一方で、今回の支援には地政学的な意義もあります。バヌアツを含む太平洋島嶼国は、近年中国の影響力が拡大している地域です。中国は太平洋島嶼国に対して大規模なインフラ投資を行い、経済的・政治的な影響力を強めています。日本としては、伝統的な友好国である太平洋島嶼国との関係を維持・強化し、中国の一方的な影響力拡大を牽制する必要があります。

奥田直久駐バヌアツ大使は「日本は、気候変動と自然災害がもたらす深刻な課題への取り組みにおいて、バヌアツの人々に寄り添い、確固たる決意で共に取り組んでいきます。UNICEFおよびバヌアツ政府とのパートナーシップを通じて、私たちはレジリエンス(回復力)のある、人を中心に据えた保健システムを支援することで、命を守り、ぜい弱性を軽減し、より安全で持続可能な未来に貢献していきます」と語りました。

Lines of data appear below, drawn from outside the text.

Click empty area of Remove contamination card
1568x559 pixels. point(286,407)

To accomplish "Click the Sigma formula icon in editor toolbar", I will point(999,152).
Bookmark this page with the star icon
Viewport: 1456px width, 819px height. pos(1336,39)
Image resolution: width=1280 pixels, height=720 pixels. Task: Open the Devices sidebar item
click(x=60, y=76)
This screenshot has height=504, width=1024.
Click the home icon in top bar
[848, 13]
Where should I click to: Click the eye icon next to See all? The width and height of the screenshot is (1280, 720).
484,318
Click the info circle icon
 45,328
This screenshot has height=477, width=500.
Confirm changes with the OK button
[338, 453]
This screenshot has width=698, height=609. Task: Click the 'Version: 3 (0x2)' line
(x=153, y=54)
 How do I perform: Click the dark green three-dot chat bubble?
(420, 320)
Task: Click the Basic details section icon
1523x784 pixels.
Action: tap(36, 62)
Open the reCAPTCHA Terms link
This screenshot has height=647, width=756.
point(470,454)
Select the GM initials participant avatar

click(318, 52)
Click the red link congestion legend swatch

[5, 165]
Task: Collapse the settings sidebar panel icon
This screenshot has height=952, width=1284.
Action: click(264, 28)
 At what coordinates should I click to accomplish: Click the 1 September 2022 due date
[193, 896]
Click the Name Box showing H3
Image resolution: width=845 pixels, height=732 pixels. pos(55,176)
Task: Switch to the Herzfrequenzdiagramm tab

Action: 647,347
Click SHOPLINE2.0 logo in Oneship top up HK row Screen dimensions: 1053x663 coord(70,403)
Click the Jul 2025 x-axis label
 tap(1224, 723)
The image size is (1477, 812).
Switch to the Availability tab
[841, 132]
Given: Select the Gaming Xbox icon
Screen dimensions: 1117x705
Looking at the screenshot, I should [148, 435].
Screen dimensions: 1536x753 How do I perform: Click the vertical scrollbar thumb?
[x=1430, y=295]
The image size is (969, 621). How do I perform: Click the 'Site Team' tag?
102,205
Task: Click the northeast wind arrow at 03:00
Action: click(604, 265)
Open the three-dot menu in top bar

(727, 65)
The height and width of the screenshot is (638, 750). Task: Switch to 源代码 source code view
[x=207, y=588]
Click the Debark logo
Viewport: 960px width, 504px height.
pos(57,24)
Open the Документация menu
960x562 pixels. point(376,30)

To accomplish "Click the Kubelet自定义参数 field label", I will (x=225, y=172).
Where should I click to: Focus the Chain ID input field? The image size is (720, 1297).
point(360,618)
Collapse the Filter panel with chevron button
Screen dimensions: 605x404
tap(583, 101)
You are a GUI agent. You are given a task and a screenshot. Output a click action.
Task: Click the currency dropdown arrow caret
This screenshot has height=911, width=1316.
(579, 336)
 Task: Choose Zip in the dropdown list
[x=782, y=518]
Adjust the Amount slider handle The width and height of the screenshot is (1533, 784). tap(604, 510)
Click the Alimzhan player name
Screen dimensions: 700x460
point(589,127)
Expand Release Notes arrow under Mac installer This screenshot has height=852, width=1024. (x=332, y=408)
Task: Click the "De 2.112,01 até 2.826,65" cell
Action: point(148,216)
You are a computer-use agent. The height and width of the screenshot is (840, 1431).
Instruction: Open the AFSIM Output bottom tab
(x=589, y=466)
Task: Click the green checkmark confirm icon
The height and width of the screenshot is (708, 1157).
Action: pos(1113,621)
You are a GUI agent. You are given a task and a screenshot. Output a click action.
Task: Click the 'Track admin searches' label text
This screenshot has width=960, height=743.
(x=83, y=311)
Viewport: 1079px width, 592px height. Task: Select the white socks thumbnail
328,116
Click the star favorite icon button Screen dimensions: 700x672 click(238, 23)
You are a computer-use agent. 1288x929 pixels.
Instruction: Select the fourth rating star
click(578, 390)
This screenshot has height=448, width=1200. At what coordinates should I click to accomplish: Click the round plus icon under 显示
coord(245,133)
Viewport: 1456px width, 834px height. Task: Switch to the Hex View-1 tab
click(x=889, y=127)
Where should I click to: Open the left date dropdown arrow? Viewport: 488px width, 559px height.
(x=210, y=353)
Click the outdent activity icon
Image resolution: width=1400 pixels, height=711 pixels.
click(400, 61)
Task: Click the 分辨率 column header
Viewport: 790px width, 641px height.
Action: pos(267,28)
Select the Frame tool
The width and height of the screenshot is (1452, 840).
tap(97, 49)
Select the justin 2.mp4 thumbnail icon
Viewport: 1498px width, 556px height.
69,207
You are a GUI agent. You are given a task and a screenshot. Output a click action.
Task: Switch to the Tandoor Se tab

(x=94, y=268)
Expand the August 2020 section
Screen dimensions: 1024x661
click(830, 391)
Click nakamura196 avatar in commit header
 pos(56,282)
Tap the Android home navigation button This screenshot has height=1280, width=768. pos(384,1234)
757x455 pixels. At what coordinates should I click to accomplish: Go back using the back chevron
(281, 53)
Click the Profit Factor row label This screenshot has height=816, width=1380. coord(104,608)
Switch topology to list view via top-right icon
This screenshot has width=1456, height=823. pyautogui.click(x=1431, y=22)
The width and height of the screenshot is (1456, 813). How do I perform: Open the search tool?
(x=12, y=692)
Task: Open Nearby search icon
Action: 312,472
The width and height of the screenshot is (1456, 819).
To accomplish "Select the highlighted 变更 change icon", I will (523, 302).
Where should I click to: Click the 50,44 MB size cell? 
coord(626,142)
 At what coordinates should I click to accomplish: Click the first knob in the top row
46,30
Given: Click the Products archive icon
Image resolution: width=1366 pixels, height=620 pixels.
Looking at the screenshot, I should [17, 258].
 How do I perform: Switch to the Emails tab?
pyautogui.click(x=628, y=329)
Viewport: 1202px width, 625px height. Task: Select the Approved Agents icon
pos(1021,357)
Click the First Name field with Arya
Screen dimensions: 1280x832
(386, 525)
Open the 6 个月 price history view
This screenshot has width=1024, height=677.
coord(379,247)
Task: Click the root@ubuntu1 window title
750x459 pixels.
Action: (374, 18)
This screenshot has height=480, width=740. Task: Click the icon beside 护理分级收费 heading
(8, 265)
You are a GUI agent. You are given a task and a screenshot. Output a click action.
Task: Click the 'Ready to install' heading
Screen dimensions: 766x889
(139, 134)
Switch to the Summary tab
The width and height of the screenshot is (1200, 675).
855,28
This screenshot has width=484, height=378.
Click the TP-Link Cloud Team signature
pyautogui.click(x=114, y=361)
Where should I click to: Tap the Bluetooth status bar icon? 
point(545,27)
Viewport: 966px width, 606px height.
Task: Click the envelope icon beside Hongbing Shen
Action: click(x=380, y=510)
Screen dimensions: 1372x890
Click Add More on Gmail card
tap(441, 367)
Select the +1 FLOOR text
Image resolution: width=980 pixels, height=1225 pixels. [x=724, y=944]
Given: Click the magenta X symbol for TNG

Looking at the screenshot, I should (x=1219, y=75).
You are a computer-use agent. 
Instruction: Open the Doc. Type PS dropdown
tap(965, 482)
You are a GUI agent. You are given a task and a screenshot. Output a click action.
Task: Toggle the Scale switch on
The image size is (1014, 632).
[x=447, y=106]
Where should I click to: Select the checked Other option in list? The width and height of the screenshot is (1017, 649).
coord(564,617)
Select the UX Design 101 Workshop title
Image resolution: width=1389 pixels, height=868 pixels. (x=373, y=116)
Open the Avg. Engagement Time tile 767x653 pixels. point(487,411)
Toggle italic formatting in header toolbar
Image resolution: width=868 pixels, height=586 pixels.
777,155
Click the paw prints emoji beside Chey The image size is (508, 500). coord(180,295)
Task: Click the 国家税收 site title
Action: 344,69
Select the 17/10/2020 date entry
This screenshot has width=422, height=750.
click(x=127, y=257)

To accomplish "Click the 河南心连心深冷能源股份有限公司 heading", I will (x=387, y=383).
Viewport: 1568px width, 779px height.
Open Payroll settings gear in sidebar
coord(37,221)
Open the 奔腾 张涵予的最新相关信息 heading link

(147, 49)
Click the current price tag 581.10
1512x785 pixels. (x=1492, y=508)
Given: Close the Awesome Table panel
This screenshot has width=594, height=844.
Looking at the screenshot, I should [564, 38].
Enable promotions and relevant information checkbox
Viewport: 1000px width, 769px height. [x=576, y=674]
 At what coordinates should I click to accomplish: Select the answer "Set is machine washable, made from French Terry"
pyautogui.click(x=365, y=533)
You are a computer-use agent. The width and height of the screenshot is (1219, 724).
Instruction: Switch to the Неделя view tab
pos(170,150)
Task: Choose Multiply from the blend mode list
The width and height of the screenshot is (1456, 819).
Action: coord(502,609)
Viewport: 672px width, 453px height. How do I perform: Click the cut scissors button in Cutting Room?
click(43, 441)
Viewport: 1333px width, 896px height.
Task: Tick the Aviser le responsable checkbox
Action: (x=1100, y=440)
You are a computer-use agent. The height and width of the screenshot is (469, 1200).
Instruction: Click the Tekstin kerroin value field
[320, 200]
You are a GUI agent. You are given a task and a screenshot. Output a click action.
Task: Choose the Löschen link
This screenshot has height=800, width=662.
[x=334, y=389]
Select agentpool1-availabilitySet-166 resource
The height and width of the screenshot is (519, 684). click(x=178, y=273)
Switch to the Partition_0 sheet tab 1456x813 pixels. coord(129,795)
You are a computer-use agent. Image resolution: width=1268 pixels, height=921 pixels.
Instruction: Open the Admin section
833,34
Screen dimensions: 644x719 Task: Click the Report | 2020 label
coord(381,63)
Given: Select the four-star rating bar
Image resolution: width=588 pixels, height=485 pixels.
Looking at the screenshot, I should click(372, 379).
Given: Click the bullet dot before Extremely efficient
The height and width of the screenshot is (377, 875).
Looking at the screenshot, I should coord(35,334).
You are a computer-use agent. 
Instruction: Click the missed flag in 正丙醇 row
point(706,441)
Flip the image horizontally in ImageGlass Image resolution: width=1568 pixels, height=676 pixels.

本事業はバヌアツ政府、日本政府、およびUNICEFの緊密な連携を示すものであり、国家戦略や「ブルーパシフィック大陸のための2050年戦略」といった地域的な取り組みにも沿うものです。緊急事態が発生する前に保健システムのレジリエンスを強化することで、継続したケアの確保、コミュニティの信頼の回復、そしてバヌアツの人々の健康と尊厳の保護に寄与します。

しかし地政学的な意義があるからといって、支援の妥当性や透明性が免除されるわけではありません。むしろ、戦略的な意図があるのであれば、なおさら国民に対してその目的と効果を明確に説明すべきです。茂木外相と外務省は、今回の10億円超の支援について、より詳細な情報開示と説明責任を果たす必要があります。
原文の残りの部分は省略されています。